(Collected data entries)
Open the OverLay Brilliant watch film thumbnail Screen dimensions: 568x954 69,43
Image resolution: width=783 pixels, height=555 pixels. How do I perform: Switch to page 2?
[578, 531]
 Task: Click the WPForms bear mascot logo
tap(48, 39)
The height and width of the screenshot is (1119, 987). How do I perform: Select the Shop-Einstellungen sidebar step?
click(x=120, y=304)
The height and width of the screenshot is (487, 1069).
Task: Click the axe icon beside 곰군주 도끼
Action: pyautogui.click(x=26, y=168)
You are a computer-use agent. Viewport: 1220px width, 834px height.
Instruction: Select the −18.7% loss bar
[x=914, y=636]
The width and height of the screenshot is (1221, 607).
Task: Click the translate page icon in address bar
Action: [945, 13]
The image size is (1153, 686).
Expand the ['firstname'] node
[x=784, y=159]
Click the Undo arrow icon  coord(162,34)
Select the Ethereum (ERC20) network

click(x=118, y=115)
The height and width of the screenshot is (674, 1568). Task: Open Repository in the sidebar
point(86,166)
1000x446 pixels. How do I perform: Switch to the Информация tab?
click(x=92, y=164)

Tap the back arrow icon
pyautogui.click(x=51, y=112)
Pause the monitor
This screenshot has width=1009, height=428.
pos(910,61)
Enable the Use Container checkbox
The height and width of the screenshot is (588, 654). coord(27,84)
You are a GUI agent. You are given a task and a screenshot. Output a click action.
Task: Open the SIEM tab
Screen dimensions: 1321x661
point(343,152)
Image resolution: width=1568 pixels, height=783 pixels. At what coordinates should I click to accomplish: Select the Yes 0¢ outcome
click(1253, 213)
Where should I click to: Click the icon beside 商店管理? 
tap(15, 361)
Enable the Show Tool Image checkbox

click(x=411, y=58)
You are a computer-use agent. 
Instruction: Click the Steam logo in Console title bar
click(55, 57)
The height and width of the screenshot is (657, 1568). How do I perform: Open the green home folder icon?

__What you will do__
Return each line above exactly.

__Output below__
Open the OverLay Brilliant watch film thumbnail Screen dimensions: 568x954 69,43
Image resolution: width=783 pixels, height=555 pixels. How do I perform: Switch to page 2?
[578, 531]
 Task: Click the WPForms bear mascot logo
tap(48, 39)
The height and width of the screenshot is (1119, 987). How do I perform: Select the Shop-Einstellungen sidebar step?
click(x=120, y=304)
The height and width of the screenshot is (487, 1069).
Task: Click the axe icon beside 곰군주 도끼
Action: pyautogui.click(x=26, y=168)
You are a computer-use agent. Viewport: 1220px width, 834px height.
Instruction: Select the −18.7% loss bar
[x=914, y=636]
The width and height of the screenshot is (1221, 607).
Task: Click the translate page icon in address bar
Action: [945, 13]
The image size is (1153, 686).
Expand the ['firstname'] node
[x=784, y=159]
Click the Undo arrow icon  coord(162,34)
Select the Ethereum (ERC20) network

click(x=118, y=115)
The height and width of the screenshot is (674, 1568). Task: Open Repository in the sidebar
point(86,166)
1000x446 pixels. How do I perform: Switch to the Информация tab?
click(x=92, y=164)

Tap the back arrow icon
pyautogui.click(x=51, y=112)
Pause the monitor
This screenshot has width=1009, height=428.
pos(910,61)
Enable the Use Container checkbox
The height and width of the screenshot is (588, 654). coord(27,84)
You are a GUI agent. You are given a task and a screenshot. Output a click action.
Task: Open the SIEM tab
Screen dimensions: 1321x661
point(343,152)
Image resolution: width=1568 pixels, height=783 pixels. At what coordinates should I click to accomplish: Select the Yes 0¢ outcome
click(1253, 213)
Where should I click to: Click the icon beside 商店管理? 
tap(15, 361)
Enable the Show Tool Image checkbox

click(x=411, y=58)
You are a computer-use agent. 
Instruction: Click the Steam logo in Console title bar
click(55, 57)
The height and width of the screenshot is (657, 1568). How do I perform: Open the green home folder icon?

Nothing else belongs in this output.